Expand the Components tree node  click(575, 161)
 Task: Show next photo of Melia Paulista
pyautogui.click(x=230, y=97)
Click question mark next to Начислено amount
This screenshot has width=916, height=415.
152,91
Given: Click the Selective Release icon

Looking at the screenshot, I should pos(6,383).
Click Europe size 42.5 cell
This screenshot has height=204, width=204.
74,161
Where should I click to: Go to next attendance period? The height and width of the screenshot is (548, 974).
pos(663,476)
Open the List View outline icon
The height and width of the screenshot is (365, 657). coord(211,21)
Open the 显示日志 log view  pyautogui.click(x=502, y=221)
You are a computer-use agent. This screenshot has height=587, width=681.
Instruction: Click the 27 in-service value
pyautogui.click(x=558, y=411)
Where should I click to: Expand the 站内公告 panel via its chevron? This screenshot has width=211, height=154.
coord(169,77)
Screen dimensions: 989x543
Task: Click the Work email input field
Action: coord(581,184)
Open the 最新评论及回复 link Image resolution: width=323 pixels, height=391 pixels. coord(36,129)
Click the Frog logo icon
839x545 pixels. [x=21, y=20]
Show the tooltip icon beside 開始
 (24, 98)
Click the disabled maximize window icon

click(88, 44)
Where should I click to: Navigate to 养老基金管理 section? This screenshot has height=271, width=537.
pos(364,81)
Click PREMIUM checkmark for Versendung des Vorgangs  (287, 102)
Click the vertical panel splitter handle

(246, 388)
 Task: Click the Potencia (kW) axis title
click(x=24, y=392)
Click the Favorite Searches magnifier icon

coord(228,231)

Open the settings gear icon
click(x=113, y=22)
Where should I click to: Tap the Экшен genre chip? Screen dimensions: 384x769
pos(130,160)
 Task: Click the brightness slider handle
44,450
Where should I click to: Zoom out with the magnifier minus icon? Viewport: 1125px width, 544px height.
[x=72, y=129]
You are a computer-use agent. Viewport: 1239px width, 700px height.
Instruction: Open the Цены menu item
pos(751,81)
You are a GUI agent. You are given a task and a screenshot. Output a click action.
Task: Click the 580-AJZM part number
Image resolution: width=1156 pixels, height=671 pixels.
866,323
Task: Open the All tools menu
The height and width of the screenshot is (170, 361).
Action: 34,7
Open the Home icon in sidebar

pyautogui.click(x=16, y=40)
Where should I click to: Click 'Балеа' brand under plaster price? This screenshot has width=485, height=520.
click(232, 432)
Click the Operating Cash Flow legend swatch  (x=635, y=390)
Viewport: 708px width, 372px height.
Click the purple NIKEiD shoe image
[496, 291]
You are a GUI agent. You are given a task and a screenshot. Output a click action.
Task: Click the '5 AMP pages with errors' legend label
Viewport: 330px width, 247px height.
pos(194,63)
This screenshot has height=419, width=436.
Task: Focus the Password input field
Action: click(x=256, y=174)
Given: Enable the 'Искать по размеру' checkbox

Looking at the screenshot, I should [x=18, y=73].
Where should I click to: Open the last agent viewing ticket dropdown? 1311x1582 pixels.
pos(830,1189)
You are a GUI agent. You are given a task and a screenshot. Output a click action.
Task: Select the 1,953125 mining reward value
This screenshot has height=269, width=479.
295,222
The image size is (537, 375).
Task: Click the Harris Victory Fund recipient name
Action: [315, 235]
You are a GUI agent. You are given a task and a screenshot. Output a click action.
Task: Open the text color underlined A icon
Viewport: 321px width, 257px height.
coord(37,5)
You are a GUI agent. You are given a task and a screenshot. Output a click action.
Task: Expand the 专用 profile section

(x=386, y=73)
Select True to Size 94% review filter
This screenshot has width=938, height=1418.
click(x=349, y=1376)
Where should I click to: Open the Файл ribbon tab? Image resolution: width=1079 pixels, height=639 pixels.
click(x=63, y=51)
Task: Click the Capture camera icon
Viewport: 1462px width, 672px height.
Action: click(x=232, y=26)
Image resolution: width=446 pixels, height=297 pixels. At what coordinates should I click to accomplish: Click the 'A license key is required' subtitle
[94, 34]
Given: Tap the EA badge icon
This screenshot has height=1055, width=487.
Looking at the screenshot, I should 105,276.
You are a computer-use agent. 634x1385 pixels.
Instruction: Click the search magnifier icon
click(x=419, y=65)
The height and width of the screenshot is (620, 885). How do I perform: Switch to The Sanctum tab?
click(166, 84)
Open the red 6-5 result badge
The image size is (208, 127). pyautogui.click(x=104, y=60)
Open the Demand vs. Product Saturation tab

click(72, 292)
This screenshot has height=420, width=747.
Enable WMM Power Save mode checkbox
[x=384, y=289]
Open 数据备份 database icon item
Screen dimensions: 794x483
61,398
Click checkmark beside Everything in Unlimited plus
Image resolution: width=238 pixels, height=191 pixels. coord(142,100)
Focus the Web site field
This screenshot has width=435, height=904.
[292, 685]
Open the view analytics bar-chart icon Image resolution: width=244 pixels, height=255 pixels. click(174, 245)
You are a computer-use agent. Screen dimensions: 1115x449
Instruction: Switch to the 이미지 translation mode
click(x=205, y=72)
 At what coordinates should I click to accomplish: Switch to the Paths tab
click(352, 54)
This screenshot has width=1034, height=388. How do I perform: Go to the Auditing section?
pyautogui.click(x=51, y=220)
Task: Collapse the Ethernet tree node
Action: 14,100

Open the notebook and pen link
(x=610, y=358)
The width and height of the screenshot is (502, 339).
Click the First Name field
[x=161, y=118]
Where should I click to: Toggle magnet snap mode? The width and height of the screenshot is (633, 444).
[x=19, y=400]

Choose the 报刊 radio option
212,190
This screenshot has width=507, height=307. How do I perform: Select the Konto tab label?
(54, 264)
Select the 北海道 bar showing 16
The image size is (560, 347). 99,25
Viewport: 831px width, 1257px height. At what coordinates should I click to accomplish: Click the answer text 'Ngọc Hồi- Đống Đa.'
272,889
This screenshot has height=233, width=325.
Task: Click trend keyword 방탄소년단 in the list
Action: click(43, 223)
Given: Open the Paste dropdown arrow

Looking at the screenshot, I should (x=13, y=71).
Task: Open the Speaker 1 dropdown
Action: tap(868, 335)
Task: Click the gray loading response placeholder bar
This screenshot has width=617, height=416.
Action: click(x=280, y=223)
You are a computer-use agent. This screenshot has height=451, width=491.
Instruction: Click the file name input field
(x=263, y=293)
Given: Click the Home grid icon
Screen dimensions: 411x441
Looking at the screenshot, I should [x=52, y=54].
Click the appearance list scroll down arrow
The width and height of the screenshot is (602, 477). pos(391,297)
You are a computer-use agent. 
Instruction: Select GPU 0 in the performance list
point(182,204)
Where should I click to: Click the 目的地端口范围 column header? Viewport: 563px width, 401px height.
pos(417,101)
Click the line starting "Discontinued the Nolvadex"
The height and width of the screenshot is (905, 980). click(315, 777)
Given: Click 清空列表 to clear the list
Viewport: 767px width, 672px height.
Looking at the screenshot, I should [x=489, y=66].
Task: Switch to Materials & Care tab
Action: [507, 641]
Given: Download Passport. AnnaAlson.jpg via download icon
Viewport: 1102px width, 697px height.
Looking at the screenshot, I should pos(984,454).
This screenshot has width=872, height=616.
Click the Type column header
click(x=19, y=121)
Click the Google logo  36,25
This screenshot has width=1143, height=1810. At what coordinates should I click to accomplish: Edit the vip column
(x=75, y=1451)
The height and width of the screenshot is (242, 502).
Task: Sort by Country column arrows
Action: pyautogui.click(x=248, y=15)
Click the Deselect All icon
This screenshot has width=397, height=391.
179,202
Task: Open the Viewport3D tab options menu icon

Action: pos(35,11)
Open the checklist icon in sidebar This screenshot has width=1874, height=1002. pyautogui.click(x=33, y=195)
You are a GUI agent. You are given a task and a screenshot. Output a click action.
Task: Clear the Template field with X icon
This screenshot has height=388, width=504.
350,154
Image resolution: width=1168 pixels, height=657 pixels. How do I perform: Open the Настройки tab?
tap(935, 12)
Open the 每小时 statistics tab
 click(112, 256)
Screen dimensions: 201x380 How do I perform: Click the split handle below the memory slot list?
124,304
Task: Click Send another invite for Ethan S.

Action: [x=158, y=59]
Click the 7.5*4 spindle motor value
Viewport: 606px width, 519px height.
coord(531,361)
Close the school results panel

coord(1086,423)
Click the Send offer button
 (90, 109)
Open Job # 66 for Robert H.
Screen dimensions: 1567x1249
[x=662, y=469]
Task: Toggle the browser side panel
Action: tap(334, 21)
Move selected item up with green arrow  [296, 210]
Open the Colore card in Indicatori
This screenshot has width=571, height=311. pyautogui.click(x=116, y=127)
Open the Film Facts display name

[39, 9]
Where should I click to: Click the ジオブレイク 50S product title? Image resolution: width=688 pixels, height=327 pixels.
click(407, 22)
━━━━━━
_What the task asks_.
Which lines above hold the string "legend"? Copy each of them.

_Task response_.
Click the Operating Cash Flow legend swatch  (x=635, y=390)
Task: Click the '5 AMP pages with errors' legend label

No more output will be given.